Once you have read the records, output them exactly.

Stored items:

++++++

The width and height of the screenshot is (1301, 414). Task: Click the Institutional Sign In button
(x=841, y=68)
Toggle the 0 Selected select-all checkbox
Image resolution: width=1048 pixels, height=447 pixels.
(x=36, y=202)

++++++

- Task response:
The width and height of the screenshot is (1301, 414). Task: Click the Institutional Sign In button
(x=841, y=68)
Toggle the 0 Selected select-all checkbox
Image resolution: width=1048 pixels, height=447 pixels.
(x=36, y=202)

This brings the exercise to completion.